True power is not in the shortcuts but in (human) preprocessing

Generative AIs like ChatGPT, Gemini, Mistral, and Claude can process large volumes of text data quickly and efficiently. They can identify patterns, extract key themes, and assess the sentiments expressed in written responses. This capability is definitely useful in analysing massive files or handling surveys and open answers or comments, where the sheer volume of data can be overwhelming. But even these tools need preprocessing.

Preprocessing involves cleaning the data, such as removing duplicates, correcting typos, and standardising the text format.

Although these machines can perform some of these tasks with a simple command, it’s better to work step-by-step. This is a good strategy with humans and becomes one with generative AIs.

File anonymisation and preparation

First, anonymise the file you want to analyse. For example, when analysing survey responses from the AI event for journalists I organised in Milan, I first downloaded the CSV file from the Google Form hosting the survey. Then I anonymised the file, manually removing names, emails left with consent, and any details from open answers that could lead to personal identification. This task cannot be delegated to an online-connected AI.

Before uploading the file, it’s advisable to create a complex prompt explaining the file.

This is a case-study I personally run with ChatGPT-4o. The file I wanted to analyse is a csv containing a survey that follows an event about AIs (see the full video), to understand the impact and the evaluation of the event by the audience.

*A part of the csv I’m going to upload to ChatGPT-4o*

A good prompt to do this job is structured as follows:

To start the prompt explain the context of the file you’re about to upload. Then briefly describe each column of the file.

Explain to the machine, as you would to a human that has never seen the file, what to expect in the various columns.

When there are multiple-choice answers, specify that the person who answered was allowed to select all that apply. This is particularly important when there are many choices and when punctuation used in the responses could occasionally be interpreted by the AI as a CSV separator.

When there are open answers, clarify this well, and remind the machine that it might also find irrelevant responses.

Final instructions and analysis

Finally, provide additional instructions to the AI. Explain your goal, ask to ensure the data is formatted correctly, request the AI to clean the data to correct any errors and standardise the response formats, give a first view of the output you expect and, for extra safety, ask for data anonymisation in case you missed something.

Now, load the file, associate the prompt, and press enter.

Outputs

With this elaborated prompt we expect an elaborated output. And in fact this is the case.

Note that the AI recognises that the survey I uploaded is in Italian and recognises the various sections, meaning the first part was successful.

It then explains the next steps.

Without finding missing data in the cells, ChatGPT can proceed. If it had found any, it would have handled them according to the provided instructions or asked for more information. We have to always read the output carefully.

*Output, part 3: standardisation and conversion*

Next, a standardisation process of the responses begins. In this case, the task is easy, but again, remember that it wouldn’t be if the file were much more complex. ChatGPT begins its work, anticipating what it will do. Everything we are seeing here as output is produced without further human intervention.

First, it provides a statistical summary, starting arbitrarily with the evaluation of the event. Here, it’s crucial to verify data consistency, for example, the total votes.

*Output, part 4: next steps and summary statistics*

ChatGPT then proposes visualisations, like the one you see here.
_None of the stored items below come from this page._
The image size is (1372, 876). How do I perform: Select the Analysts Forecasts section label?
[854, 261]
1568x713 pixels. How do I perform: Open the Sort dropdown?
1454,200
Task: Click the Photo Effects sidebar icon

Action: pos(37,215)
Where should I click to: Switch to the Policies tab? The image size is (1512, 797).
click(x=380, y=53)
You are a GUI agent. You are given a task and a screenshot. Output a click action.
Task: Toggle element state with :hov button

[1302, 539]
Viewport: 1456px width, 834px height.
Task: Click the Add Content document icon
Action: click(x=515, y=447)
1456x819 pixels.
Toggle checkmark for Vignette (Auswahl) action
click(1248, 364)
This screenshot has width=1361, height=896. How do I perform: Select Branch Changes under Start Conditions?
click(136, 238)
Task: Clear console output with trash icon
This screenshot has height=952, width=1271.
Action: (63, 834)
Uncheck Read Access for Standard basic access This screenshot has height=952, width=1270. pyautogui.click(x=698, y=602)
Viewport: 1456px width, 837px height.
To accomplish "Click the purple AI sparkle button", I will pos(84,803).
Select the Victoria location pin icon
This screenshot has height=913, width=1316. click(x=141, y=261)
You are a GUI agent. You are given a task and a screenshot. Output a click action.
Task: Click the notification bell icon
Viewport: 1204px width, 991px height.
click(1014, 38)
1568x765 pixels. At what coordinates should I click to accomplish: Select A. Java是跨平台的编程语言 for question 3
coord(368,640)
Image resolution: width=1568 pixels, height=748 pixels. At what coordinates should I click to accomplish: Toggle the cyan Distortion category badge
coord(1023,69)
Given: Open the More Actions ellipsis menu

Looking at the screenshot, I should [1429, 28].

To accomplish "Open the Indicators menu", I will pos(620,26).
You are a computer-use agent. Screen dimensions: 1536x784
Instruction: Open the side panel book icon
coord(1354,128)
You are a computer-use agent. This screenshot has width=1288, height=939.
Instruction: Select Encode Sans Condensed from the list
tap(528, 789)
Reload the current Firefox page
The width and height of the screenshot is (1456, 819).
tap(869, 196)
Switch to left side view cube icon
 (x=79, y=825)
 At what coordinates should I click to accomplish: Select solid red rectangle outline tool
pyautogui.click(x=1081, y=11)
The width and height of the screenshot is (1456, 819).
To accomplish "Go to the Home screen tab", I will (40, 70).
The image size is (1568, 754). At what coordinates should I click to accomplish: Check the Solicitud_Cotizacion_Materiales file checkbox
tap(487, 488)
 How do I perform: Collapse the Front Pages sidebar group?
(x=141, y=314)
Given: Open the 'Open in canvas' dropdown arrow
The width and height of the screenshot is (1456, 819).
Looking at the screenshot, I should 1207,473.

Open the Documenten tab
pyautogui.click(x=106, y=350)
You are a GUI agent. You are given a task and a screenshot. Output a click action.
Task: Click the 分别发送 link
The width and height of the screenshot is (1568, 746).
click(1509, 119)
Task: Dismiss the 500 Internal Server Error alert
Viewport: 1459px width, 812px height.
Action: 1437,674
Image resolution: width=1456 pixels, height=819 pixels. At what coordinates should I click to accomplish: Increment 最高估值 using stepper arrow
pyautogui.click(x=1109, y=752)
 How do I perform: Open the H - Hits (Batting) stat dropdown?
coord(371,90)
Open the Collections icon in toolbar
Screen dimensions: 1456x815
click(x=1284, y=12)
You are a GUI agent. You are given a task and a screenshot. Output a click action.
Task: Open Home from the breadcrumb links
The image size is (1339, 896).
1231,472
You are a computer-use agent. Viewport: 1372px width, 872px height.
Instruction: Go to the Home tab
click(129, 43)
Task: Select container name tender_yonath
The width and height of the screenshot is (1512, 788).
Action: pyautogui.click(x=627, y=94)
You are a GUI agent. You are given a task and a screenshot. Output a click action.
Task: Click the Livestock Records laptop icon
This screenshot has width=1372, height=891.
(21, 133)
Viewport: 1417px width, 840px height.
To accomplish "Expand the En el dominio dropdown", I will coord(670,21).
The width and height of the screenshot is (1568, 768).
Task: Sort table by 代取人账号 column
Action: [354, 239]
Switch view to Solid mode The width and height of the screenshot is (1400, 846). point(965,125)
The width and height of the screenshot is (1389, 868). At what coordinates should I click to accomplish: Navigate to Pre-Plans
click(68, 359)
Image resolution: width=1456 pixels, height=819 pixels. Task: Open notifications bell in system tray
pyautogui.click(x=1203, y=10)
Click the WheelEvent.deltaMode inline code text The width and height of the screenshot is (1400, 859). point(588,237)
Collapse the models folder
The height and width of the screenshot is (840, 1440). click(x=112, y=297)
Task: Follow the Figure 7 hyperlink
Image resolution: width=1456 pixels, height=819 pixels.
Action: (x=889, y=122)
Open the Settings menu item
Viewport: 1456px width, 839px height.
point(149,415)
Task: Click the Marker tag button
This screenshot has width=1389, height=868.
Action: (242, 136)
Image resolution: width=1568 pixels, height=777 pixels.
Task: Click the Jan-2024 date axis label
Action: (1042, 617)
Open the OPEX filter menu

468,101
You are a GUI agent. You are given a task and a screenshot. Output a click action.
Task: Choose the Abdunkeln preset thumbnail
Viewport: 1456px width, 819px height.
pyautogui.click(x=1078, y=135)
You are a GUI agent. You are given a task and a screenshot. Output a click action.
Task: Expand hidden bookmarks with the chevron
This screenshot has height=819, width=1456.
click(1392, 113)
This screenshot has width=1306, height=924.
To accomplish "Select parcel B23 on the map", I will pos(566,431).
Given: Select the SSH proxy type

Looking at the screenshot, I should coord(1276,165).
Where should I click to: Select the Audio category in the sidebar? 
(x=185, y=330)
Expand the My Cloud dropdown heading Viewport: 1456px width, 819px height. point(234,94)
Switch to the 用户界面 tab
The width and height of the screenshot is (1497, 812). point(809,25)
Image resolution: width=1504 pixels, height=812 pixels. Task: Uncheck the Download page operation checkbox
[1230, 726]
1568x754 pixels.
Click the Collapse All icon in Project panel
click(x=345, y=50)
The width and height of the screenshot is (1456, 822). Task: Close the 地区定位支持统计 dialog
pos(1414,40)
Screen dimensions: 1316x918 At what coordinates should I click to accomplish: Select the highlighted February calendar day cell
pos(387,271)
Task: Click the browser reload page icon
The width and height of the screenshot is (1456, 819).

It creates some, and you can ask for more or for different forms, for example to change the bar graph in a “pie chart” or to generate a “pie chart” from other data.

Now, performing sentiment analysis, ChatGPT analyses open responses and identifies so-called “stop-words”, which are not significant for understanding the text in Italian. This is not an easy task and we will return to this in the second part of this guide, as sentiment analysis requires specific work to be effective

So, I ask the AI to avoid G and H columns asking for more analysis and ideas: it’s always a good thing to ask these chatbots for other ideas.

For example, as suggested you can inquire if there are correlations (in this case, there are none) between different magnitudes, ask if they are strong or weak correlations, and propose other questions.

For instance, in this case, we can ask whether people who attended the event in person enjoyed it more or less than those who participated remotely.

ChatGPT calculates the average ratings by dividing the two groups, then evaluates the distribution of votes and finally briefly answers the posted question.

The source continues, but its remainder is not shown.